4. What do you think explains your drive to teach full-time, maintain what must be close to the world’s largest ed resource site, write a book or more a year, maintain an interactive blog at Education Week, and publish regular articles in places like Educational Leadership, the New York Times and the Washington Post? Did we leave anything out?
A healthy ego, a supportive family, a great school, and the opportunity to meet and learn from people like yourself give me pretty good reasons to do what I do. I also think that one of the things I got from my late father was the importance of leaving the world a better place than it was when you came into it, and I’m sure that’s a part of it, too. Plus, I get a lot of energy from playing basketball :)
5. Tell us about your ventures beyond the website — what kinds of useful information will educators find at your Classroom Q&A blog? And what about your next book… or two?!
I have a lot of fun with my Ed Week Teacher Classroom Q & A blog. It’s like a Dear Abby for educators — without the melodrama! Teachers submit questions, or I come up with ones I’m wondering about, and I ask people I know and respect to contribute their responses in addition to inviting readers to contribute their own. I’ve learned a lot from some great educators who have contributed, along with many authors who have also agreed to help — Dan Pink, Dan Ariely, Jonah Lehrer, just to name a few.

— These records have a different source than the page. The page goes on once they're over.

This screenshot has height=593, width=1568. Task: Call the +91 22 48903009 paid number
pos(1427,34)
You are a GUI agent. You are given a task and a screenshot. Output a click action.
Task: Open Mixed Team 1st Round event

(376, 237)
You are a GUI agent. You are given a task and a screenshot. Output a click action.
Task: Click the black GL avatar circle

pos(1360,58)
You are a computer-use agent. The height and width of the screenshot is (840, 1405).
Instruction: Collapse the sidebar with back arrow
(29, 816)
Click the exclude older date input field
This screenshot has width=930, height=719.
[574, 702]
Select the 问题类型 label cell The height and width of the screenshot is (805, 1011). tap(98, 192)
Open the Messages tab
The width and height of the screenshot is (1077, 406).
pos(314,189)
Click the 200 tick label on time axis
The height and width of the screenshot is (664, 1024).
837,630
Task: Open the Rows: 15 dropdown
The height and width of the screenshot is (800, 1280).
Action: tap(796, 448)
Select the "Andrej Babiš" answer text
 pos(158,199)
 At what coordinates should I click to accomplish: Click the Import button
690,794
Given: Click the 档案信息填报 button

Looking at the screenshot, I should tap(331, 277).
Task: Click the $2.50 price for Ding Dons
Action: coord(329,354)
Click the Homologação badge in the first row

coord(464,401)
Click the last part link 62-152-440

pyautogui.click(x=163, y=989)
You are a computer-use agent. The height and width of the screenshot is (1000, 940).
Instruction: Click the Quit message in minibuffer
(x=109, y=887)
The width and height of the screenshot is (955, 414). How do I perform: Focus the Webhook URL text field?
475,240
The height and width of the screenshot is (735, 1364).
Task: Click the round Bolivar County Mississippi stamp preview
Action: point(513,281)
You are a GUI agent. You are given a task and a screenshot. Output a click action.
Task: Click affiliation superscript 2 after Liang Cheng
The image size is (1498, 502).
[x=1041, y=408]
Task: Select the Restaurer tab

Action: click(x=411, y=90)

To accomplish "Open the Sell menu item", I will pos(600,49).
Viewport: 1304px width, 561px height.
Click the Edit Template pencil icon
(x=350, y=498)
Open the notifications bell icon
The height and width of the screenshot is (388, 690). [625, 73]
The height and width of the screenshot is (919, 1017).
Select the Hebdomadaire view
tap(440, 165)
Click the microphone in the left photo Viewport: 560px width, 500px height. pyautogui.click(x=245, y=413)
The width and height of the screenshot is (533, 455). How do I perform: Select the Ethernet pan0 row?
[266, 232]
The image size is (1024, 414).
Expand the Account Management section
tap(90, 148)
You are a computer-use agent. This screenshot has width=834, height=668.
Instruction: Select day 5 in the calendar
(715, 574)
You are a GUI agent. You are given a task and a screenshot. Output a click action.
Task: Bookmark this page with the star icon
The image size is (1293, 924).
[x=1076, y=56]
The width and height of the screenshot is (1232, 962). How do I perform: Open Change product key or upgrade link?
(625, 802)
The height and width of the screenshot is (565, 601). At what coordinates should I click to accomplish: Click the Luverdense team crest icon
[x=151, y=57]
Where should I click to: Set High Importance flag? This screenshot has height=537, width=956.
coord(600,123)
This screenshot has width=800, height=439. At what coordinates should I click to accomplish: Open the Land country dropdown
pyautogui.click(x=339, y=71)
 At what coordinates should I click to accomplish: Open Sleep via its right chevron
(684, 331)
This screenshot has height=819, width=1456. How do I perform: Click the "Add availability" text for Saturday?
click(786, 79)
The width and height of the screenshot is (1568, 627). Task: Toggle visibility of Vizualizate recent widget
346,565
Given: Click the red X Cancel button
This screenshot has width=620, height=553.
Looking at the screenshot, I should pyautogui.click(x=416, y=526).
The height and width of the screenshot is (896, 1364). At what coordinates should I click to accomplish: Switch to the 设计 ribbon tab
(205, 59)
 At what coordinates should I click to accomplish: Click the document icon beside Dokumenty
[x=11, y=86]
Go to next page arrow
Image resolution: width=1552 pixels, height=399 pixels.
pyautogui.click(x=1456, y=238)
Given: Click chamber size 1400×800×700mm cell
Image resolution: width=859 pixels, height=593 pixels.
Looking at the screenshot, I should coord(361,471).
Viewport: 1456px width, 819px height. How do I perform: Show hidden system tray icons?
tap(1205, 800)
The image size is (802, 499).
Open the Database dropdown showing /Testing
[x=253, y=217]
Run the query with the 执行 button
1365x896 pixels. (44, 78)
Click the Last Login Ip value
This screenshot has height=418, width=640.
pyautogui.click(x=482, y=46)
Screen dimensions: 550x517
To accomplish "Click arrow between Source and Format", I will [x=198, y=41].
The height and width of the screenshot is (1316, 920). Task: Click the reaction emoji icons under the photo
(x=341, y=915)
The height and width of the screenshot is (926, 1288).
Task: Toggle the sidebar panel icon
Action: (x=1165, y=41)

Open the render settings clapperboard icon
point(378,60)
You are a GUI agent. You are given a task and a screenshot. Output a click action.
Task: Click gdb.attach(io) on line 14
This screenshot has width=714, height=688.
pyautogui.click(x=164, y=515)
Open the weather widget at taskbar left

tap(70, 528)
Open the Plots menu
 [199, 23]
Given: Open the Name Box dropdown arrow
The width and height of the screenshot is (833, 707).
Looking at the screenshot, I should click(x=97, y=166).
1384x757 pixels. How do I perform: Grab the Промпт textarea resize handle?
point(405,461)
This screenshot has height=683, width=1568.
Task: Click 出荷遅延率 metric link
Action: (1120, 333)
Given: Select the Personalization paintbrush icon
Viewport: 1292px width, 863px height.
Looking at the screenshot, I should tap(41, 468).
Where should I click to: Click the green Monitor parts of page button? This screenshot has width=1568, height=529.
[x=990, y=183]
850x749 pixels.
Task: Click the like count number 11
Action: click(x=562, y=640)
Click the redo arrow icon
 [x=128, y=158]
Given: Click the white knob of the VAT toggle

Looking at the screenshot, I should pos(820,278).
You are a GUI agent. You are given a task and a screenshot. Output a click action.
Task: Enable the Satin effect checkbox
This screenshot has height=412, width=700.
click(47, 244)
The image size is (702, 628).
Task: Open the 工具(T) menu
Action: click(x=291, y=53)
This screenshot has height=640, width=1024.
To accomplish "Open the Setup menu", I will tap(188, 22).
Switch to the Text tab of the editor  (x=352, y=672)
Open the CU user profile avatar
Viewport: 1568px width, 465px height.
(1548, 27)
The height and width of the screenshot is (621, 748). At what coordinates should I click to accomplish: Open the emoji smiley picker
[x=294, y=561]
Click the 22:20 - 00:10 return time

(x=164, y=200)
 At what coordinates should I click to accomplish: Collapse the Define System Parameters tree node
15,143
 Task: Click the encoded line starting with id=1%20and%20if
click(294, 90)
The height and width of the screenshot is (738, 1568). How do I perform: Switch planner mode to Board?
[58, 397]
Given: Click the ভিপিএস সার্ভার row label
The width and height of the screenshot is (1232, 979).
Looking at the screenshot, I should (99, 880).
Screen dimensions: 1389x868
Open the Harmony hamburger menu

Parent engagement is also a particular interest of mine, and I maintain a separate blog for that topic. You’ll notice I said “engagement” and not “involvement.” Visit my blog and you’ll learn more about why.
I’m on the State of California’s Educator Excellence Task Force, and we’re working hard to develop recommendations on how teachers should be prepared, supported and evaluated in our state. I also have a new book coming out this summer from Jossey-Bass, The ESL/ELL Teacher’s Survival Guide that I’ve co-authored with my friend and colleague Katie Hull Sypnieski. My full-time job this summer is finishing a sequel to my 2011 book for Eye On Education, which was titled Helping Students Motivate Themselves.
Thanks, Larry. We’re amazed you find the time for pick-up basketball but we’re pretty sure we’ll be able to read a book by you on that topic sometime in the not-too-distant future.